Malheureusement, la population la plus vulnérable à cette spéculation, à savoir les plus pauvres, vivants à la périphérie des grandes villes ou aux fins fonds des campagnes, n’est pas familière des structures administratives et ignorent en général vers qui se tourner légalement pour se défendre. Le réflexe est donc d’aller soit au poste de police – où le plaignant rencontre en règle générale la même ignorance, la plupart des policiers ne maîtrisant pas non plus les arcanes administratifs -, soit auprès du chef de district, dont les fonctionnaires connaissent mieux les principes du service public mais qui sont en général peu populaires, leurs concitoyens en ayant peur et pensant que la plupart d’entre eux sont corrompus, sans que cela soit objectivement prouvé mais la perception est suffisante pour ôter l’envie au plus grand nombre de se plaindre auprès d’eux. Dans certains villages du nord de Yangon, le prix des produits a ainsi doublé en deux jours.
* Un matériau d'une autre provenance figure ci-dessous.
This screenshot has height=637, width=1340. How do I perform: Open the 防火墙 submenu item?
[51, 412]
Dans des pharmacies, les médicaments comme l’alcool ou des gants de caoutchouc sont devenus prohibitifs. Dans certaines franchises de « Convenience store » de Yangon, des masques faciaux ont été vendus à 9 000 kyats le masque (environ 6 euros) dans un pays dont le salaire minimum journalier, pas toujours respecté loin de là, se monte à 4 800 kyats. De quoi susciter un déferlement de colère sur Facebook contre les profiteurs, photo du masque avec prix à l’appui !
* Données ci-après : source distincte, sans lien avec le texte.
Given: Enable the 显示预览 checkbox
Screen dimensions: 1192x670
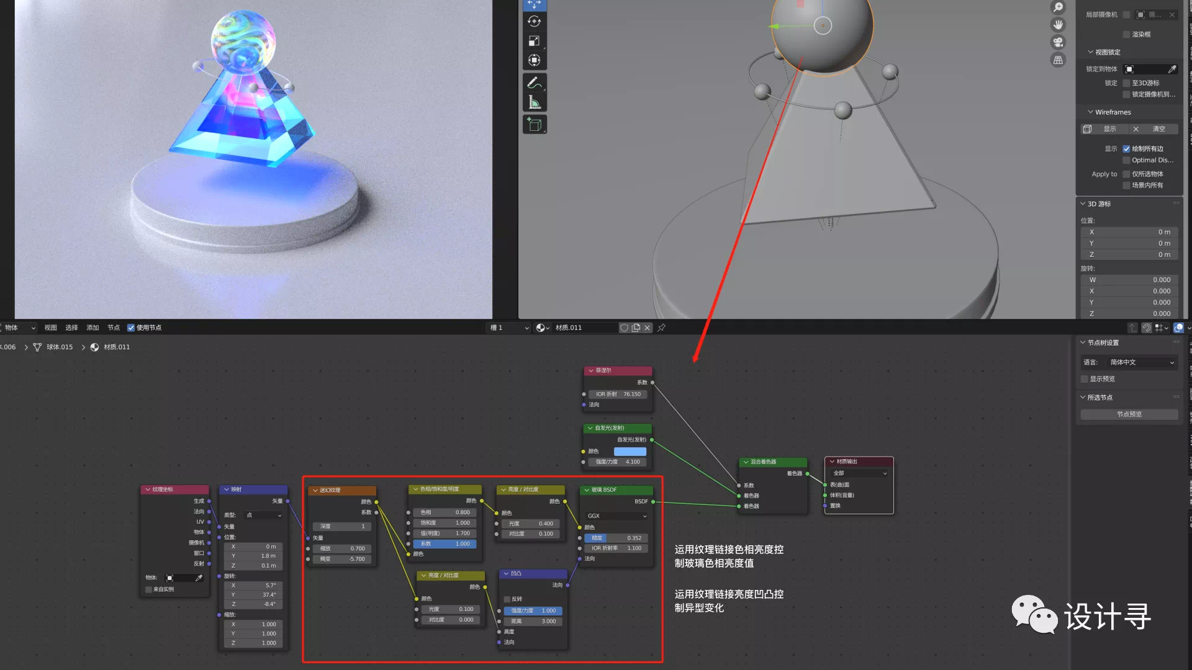Looking at the screenshot, I should 1085,379.
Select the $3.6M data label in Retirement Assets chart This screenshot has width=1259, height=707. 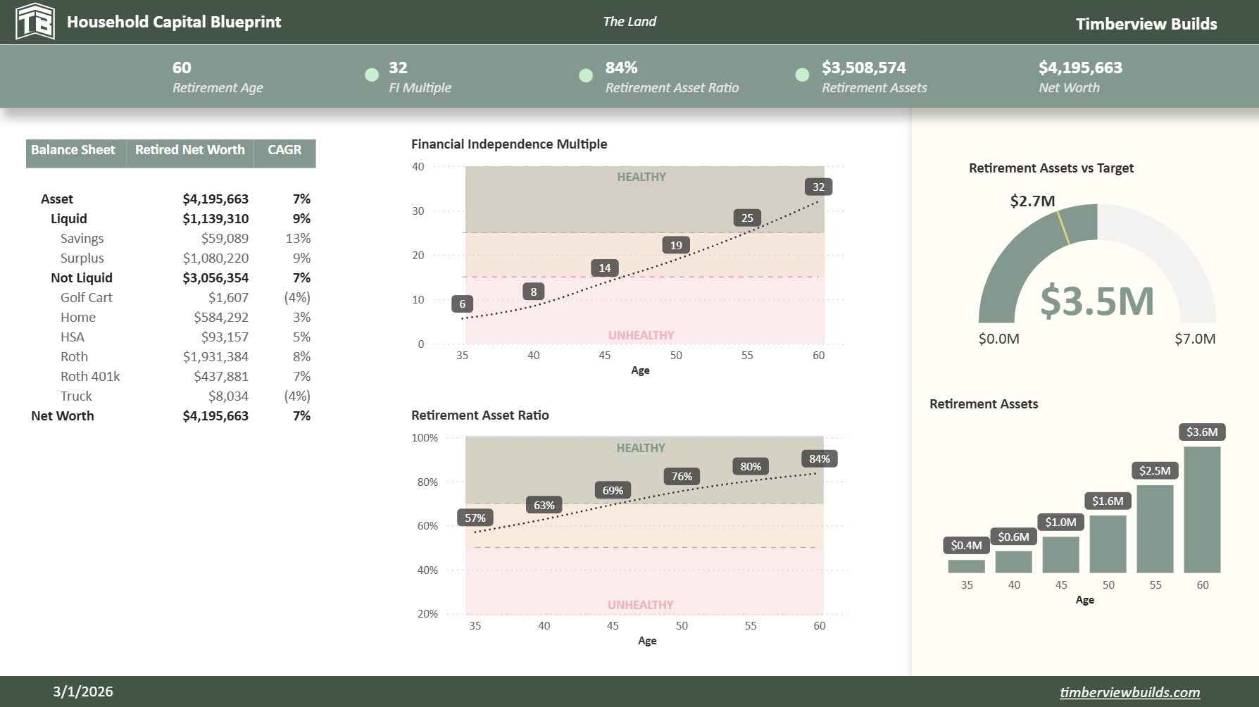[1202, 432]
La plupart des grandes enseignes jouent elles le jeu, comme la chaîne de supermarchés City Mart où les prix sont restés inchangés et qui se contente de limiter les emplettes de ses clients lorsque les quantités misent dans le caddy deviennent vraiment considérables. D’autres préfèrent s’organiser de manière associative… C’est ainsi que le mouvement « Nous aimons Okkalapa Sud » a procédé dans ce quartier de Yangon à des ventes de produits de première nécessité (riz, œufs, huile…) à prix presque coûtant afin de tuer dans l’œuf toutes velléités de spéculation chez les marchands locaux. C’est la quatrième fois que ce groupe prend cette initiative depuis le début de la crise du coronavirus.